Your task is to restate every entry below word for word and omit the images.

## Supplied material
=== Section Start ===

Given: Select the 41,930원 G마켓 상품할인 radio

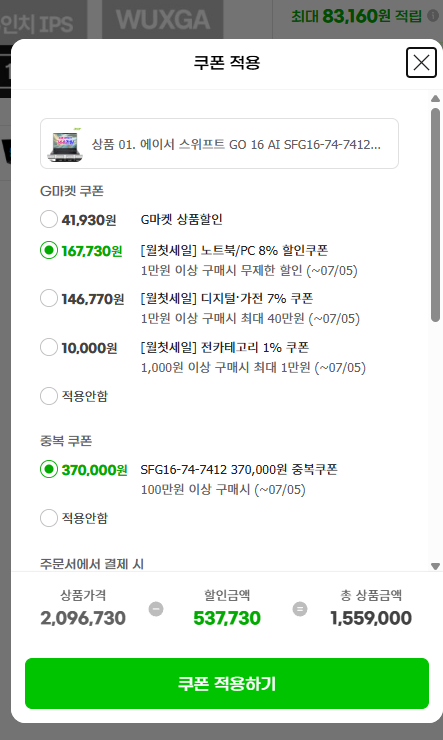Looking at the screenshot, I should 49,219.
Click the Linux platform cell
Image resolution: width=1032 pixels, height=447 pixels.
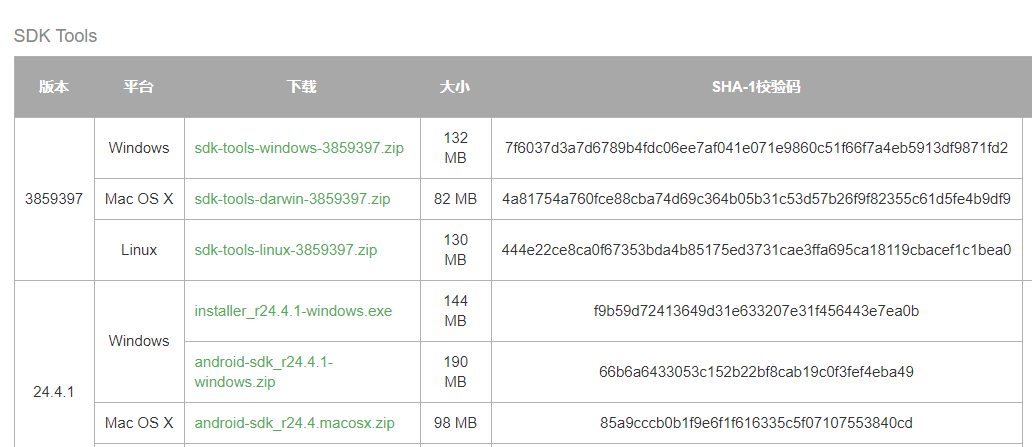(139, 250)

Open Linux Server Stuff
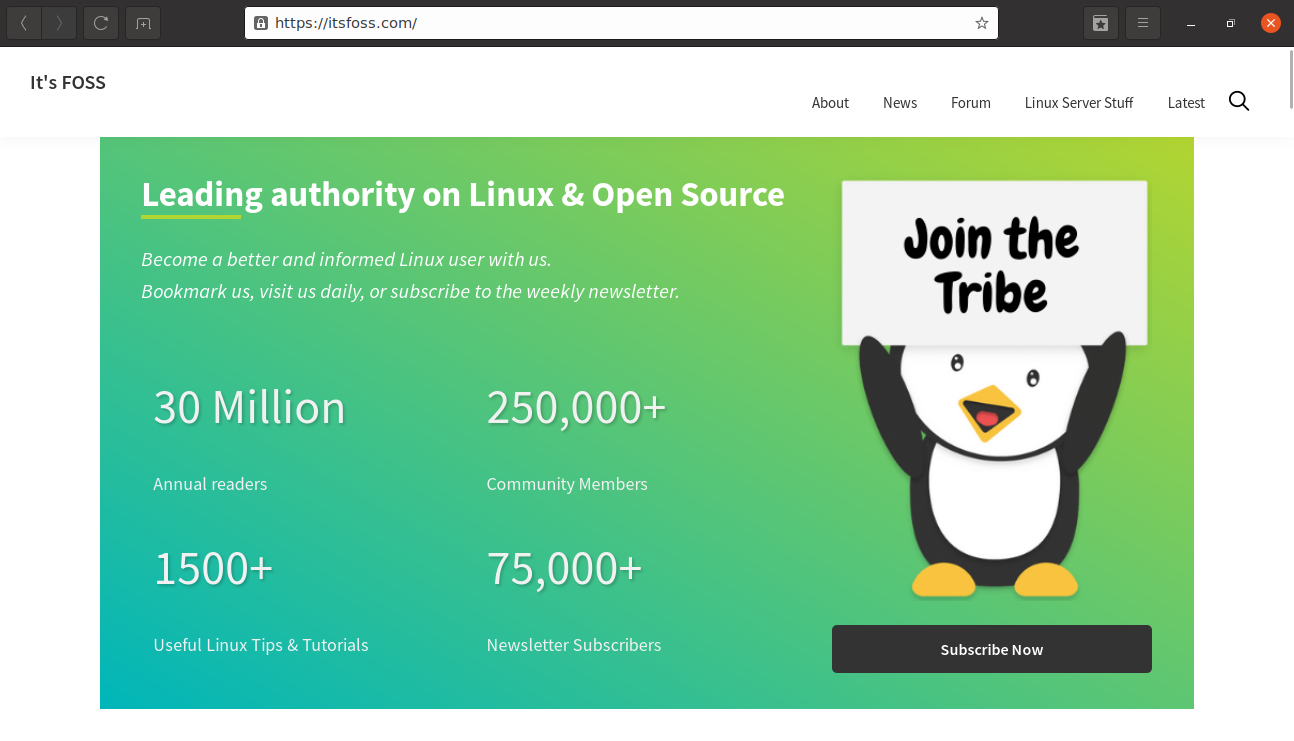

=== Section End ===

## Output of the exercise
Given: Select the 41,930원 G마켓 상품할인 radio

Looking at the screenshot, I should 49,219.
Click the Linux platform cell
Image resolution: width=1032 pixels, height=447 pixels.
(139, 250)

Open Linux Server Stuff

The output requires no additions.